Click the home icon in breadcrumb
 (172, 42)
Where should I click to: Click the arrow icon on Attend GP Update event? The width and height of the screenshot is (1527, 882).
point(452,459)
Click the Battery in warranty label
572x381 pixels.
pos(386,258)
* * * * * * *
#### Problem statement
Please repeat all of the records above word for word, keeping each one on its own line.

#### Output of the task
Click the home icon in breadcrumb
 (172, 42)
Where should I click to: Click the arrow icon on Attend GP Update event? The width and height of the screenshot is (1527, 882).
point(452,459)
Click the Battery in warranty label
572x381 pixels.
pos(386,258)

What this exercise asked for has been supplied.